Task details
Copy verbatim the block of lines in the entries below whose first line contains "Viewport: 516px width, 273px" and whose last line contains "The width and height of the screenshot is (487, 276).". Leave out all other lines.

The input: Begin

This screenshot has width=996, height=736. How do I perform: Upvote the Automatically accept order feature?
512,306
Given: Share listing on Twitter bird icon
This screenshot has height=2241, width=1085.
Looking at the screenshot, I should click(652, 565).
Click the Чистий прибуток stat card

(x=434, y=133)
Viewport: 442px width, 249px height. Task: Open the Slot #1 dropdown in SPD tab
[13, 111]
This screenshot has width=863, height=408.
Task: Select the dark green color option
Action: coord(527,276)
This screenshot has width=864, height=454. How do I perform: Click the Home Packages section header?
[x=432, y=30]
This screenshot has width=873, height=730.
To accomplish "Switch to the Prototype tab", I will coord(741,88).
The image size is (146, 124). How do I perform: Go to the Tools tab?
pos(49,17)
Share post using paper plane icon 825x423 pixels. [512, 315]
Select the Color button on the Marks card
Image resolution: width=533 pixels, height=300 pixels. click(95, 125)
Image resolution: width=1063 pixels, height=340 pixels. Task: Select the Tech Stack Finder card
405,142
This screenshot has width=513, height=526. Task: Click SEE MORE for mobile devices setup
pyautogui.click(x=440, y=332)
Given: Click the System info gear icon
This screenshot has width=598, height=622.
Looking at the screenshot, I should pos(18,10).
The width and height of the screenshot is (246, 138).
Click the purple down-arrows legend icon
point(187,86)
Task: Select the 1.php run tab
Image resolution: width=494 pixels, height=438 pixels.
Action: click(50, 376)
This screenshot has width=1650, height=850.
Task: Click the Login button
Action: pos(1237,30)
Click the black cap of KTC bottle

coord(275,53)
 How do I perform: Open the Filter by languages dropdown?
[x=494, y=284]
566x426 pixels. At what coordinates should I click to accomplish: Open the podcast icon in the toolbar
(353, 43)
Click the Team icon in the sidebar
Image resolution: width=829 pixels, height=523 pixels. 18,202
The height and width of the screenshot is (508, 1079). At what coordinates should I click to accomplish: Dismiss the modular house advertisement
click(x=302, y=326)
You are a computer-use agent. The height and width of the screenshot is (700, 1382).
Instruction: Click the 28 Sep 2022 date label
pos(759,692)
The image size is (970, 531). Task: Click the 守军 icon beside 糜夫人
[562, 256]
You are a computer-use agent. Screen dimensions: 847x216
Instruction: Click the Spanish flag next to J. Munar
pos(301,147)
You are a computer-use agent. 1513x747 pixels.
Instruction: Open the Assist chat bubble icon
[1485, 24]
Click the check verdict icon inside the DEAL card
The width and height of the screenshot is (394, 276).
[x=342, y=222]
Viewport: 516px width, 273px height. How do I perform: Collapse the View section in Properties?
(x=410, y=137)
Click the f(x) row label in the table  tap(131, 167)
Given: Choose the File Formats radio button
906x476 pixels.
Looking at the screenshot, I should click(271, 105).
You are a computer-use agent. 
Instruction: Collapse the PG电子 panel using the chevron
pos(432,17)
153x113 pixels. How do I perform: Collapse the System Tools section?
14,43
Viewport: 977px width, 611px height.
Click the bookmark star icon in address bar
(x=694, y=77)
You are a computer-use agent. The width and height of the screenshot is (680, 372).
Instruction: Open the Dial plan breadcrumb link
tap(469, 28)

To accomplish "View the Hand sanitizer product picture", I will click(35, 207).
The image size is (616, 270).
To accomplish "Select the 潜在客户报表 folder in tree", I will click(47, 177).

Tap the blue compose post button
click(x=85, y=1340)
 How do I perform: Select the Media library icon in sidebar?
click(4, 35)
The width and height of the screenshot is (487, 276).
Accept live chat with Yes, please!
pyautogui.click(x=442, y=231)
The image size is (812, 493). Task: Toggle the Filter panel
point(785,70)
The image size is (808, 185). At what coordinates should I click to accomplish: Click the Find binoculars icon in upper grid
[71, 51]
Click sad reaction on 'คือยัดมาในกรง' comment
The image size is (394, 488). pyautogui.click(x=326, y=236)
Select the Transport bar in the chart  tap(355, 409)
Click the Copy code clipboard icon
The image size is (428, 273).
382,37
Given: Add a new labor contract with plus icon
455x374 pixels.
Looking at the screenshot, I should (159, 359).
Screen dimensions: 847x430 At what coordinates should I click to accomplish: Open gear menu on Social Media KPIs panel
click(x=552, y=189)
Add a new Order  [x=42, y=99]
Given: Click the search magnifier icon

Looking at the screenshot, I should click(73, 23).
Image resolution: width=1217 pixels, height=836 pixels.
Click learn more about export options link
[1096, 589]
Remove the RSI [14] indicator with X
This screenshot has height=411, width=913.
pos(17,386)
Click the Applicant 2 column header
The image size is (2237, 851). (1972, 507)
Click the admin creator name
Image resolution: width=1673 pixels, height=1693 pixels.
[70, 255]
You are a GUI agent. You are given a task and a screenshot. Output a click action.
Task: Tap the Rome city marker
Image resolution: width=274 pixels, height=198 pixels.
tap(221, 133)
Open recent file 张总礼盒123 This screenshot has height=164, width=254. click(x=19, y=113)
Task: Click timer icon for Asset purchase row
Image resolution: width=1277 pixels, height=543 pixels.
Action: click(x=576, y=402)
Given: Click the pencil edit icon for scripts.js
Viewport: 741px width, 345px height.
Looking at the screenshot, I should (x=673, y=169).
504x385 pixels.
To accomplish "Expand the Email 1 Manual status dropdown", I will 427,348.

The input: End

Written response
Viewport: 516px width, 273px height. How do I perform: Collapse the View section in Properties?
(x=410, y=137)
Click the f(x) row label in the table  tap(131, 167)
Given: Choose the File Formats radio button
906x476 pixels.
Looking at the screenshot, I should click(271, 105).
You are a computer-use agent. 
Instruction: Collapse the PG电子 panel using the chevron
pos(432,17)
153x113 pixels. How do I perform: Collapse the System Tools section?
14,43
Viewport: 977px width, 611px height.
Click the bookmark star icon in address bar
(x=694, y=77)
You are a computer-use agent. The width and height of the screenshot is (680, 372).
Instruction: Open the Dial plan breadcrumb link
tap(469, 28)

To accomplish "View the Hand sanitizer product picture", I will click(35, 207).
The image size is (616, 270).
To accomplish "Select the 潜在客户报表 folder in tree", I will click(47, 177).

Tap the blue compose post button
click(x=85, y=1340)
 How do I perform: Select the Media library icon in sidebar?
click(4, 35)
The width and height of the screenshot is (487, 276).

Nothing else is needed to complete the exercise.